Speech by Tim O’Malley TD, Minister of State at the Department of Health and Children, on the Occasion of the Official Opening of Enable Ireland’s Conference “Enabling Excellance – Ní neart gan cur le chéile” Croke Park, Wednesday 21st September 2005

Chairman, distinguished guests, members of Enable Ireland,  Ladies and Gentlemen. I am very pleased to be here today and I would like to thank Fionnuala O’Donovan, your Chief Executive Officer for her kind invitation to officially open this prestigious conference ‘Enabling Excellence’.

I have been delighted to attend many launches of Enable Ireland projects during my tenure as Minister of State such as, the opening of their SEAT project, their Children’s Service in Ballykeeffe in Limerick, and when I presented graduation certificates at a ceremony in Microsoft HQ in Sandyford some time ago. I note that the theme of your conference is “Ní neart gan cur le chéile” and at that graduation ceremony for Enable Ireland’s High Tech Assistive Technology Course I was able to see first hand the outcome of Enable Ireland’s partnership with Microsoft and the Dublin Institute of Technology. The projects presented that day by the graduates highlighted what can be achieved when those at the cutting edge of technological advancement work in partnership with youth at the cutting edge of ambition.

It is this theme of partnership and forging links with those achieving excellence in their specific fields that is allowing Enable Ireland clients to achieve their full potential. Enable Ireland strives to provide the best possible service to its clients and to this end they have acknowledged the need to examine their own performance by adopting the European Quality Management Excellence Model. This excellence model requires Enable Ireland to continually demonstrate improvements to the services it provides in a tangible way. Enable Ireland’s desire for excellence within its own organisation will ultimately improve the services it provides.

By implementing the Excellence Model, Enable Ireland has further developed a national approach to team working and it is significant that today they acknowledge the need to look outward and are prepared to share the experiences that they have gained with others.

Over the last 20 years, as Enable Ireland has had to adapt and change, so has Irish society. This in turn has improved the lives of people with disabilities. We now see a growing emphasis on the development of more community based services and a very significant enhancement of the range of support services being provided, with the emphasis on increasingly enabling people with disabilities to remain within their local communities and to live as independently as possible.

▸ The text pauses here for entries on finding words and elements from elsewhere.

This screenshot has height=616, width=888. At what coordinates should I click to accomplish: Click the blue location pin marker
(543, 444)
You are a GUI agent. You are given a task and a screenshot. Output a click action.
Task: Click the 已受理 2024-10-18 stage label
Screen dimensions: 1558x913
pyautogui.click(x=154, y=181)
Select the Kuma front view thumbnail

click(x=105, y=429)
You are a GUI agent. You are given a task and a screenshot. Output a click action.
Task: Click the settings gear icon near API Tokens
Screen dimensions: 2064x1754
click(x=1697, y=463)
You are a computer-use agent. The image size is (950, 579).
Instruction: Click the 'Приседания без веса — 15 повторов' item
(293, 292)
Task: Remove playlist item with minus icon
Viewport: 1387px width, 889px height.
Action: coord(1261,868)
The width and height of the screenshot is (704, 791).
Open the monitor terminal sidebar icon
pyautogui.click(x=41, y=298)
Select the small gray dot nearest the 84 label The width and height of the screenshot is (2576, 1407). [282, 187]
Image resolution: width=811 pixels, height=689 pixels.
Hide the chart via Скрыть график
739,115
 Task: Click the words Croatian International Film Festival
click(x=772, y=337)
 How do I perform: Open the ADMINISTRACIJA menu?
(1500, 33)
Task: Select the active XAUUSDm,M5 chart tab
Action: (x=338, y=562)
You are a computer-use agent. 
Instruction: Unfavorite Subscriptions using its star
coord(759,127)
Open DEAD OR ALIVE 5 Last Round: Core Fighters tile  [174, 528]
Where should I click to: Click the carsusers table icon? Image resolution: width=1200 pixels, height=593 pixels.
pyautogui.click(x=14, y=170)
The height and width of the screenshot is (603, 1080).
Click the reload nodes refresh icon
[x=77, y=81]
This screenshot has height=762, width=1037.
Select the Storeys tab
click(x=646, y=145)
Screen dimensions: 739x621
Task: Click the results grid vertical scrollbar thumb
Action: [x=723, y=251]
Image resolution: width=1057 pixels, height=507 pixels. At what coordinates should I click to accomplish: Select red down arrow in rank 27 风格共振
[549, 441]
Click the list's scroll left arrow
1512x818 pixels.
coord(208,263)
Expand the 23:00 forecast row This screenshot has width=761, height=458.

The growing recognition by society in general of the right of people with disabilities to participate in and contribute to the social and economic life in Ireland, and internationally, has underpinned much of what has happened in more recent years.

Some of the significant milestones along this road have included;
•The recognition of the need for the development of a more person centred approach in providing support services
•An awareness of and emphasis on the abilities of people with disabilities. The move from institutional settings to community based services and a recognition of the need for a greater range of support services delivered in a flexible manner which meets individual needs
•The very significant investment by the Government in supports for people with disabilities, including personal allowances, employment schemes and revenue and capital funding for education, health and personal social and other services.
•Finally, the various legislative and policy measures, including mainstreaming, which have been put in place by the Government in the areas of equality, education and access to facilities, services and information.

I believe that this has been achieved through the partnership approach that Enable Ireland is emphasising here today. Partnership cannot be confined to a relationship between the statutory and non-statutory sector. The development of services for people with physical and sensory disabilities is a complex issue as there is such a wide range and variety of disabilities included in this category. To meet the needs of people with physical and sensory disabilities, a wide range of interlocking and complementary services is often required. This combination of services can only be achieved when everyone involved in the delivery of services actively works together in partnership.

The National Disability Strategy is an opportunity to identify priorities in the services for people with disabilities. It is a framework of positive action measures to support participation by people with disabilities in Irish society. The Strategy consists of four elements –
•Disability Act 2005
•Comhairle (Amendment) Bill 2004
•Six Outline Sectoral Plans, and
•A commitment to a multi-annual Investment Programme for disability support services.

My Department has published an Outline Sectoral Plan in respect of the specific health and personal social services provided for people with disabilities. This is very much an interim plan, designed to encompass a programme of work which is to be undertaken over the next 12 to 18 months. The main aspects of this programme are related to the provisions contained in the Disability Act 2005, together with a strategic review of the services as a whole.

This review is examining the significant level of service provision which is already in place, focusing on specific issues which are of concern to people with disabilities and their families and carers, together with statutory and voluntary bodies in this area, with an opportunity to input into the planning and delivery of services over the coming years.

Once again, I would like to thank you for asking me here today to open this conference and I wish Enable Ireland every success with its future work throughout the country. I will end by saying that the expression “a lot done – a lot more to do” comes to mind but that expression may be suffering from over use. Maybe Government should do as Enable Irelands has done and look to the Irish language for its inspiration because “ar scáth a chéile a mhairimid”.